→ Tasks:
**a)** According to the conductive polymers article, why have some given up on inherently conductive polymers? Answer in one to three sentences.
**b)** Carry on the conductive polymers article from the point where it stops.

→ Document excerpt:
Note: This is the first article of a three-part series covering conductive polymer (1) trends, (2) material/process advances and (3) applications.


By way of introduction, the global market for electrically conductive polymers was at $2.2 billion in 2012 and is forecast to grow to $3.4 billion by 2017 for a compound annual growth rate of 6.1 percent. Inherently conductive polymers (ICPs), still considered an "emerging" market, are expected to grow to 23 percent of the electrically conductive polymers market by 2017 for a compound annual growth rate of 16.4 percent versus 5.9 percent for conductive filled plastics.

The ICP market is still small, but it is growing rapidly with hundreds of papers and patents on ICPs published each year. However, the actual record for ICPs has been decidedly mixed. While some have given up on ICPs due to their overall instability and higher prices, many scientists and corporations remain optimistic about eventual significant commercial successes for ICPs.

A number of technical developments are taking place that will improve the performance of ICPs and will — as a result — expand the markets available to these polymers over the next 5-8 years. The most dramatic of these developments relates to nanostructuring conducting polymers in order to provide the advantages associated with higher surface area and better dispersability.

Typical applications for electrically conductive plastics are electrostatic discharge (ESD)/antistatic packaging/electronic housings, electrostatic spray painting and others, including batteries, transistors, light-emitting diodes (LEDs), capacitors, corrosion-resistant coating products, membranes and sensors.

→ Supplied information:
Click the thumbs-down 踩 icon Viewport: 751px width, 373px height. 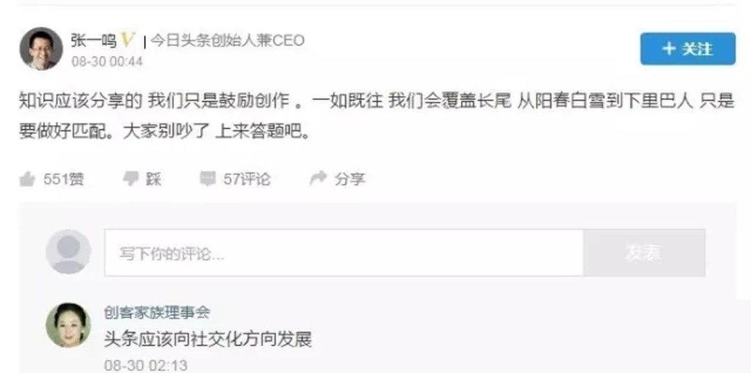tap(131, 179)

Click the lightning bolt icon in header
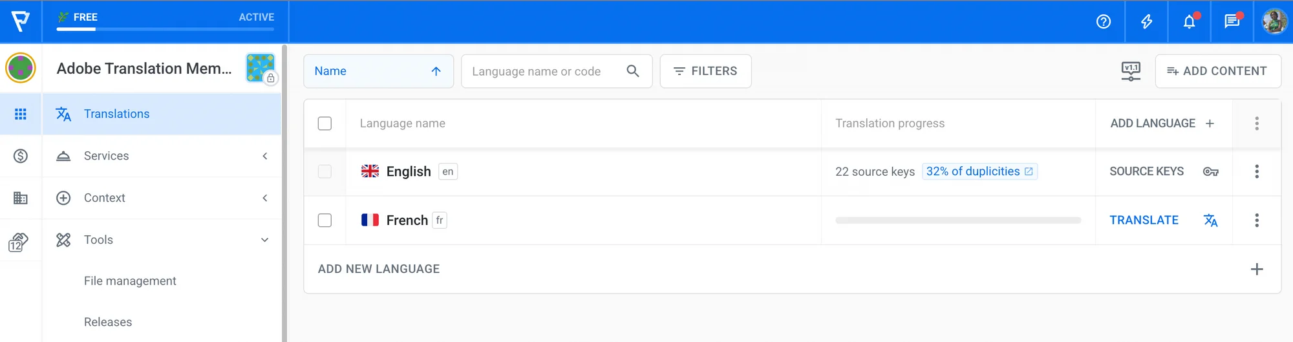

→ Answers to the exercises:
**a)** Some have given up on inherently conductive polymers because of their overall instability and higher prices.

**b)**
Intensive R&D efforts, early product commercialization, and the high absorption rate of electronic products have made North America the dominant market for conductive polymers with a 65 percent share of the global market, followed by Europe with a 22 percent share.

Next, let's take a look at conductive polymer market growth drivers and challenges. Among conductive polymer product types, filled conductive plastic generates the maximum revenue, contributing approximately 83 percent to the conductive polymer market in 2015, due mainly to its extensive application in ESD and electromagnetic interference (EMI).

Electrically conductive plastic plays an important role in providing low-cost protection against ESD or EMI in miniaturized electronic devices. In addition to rendering the surface of a plastic part less susceptible to the accumulation of electrostatic charges which attract and hold fine dirt/dust on the surface of the plastic their use minimizes static discharge that may damage sensitive electronic devices. Because of miniaturization, electronics are increasingly sensitive to particulate contamination and must be protected from lower levels of static charge.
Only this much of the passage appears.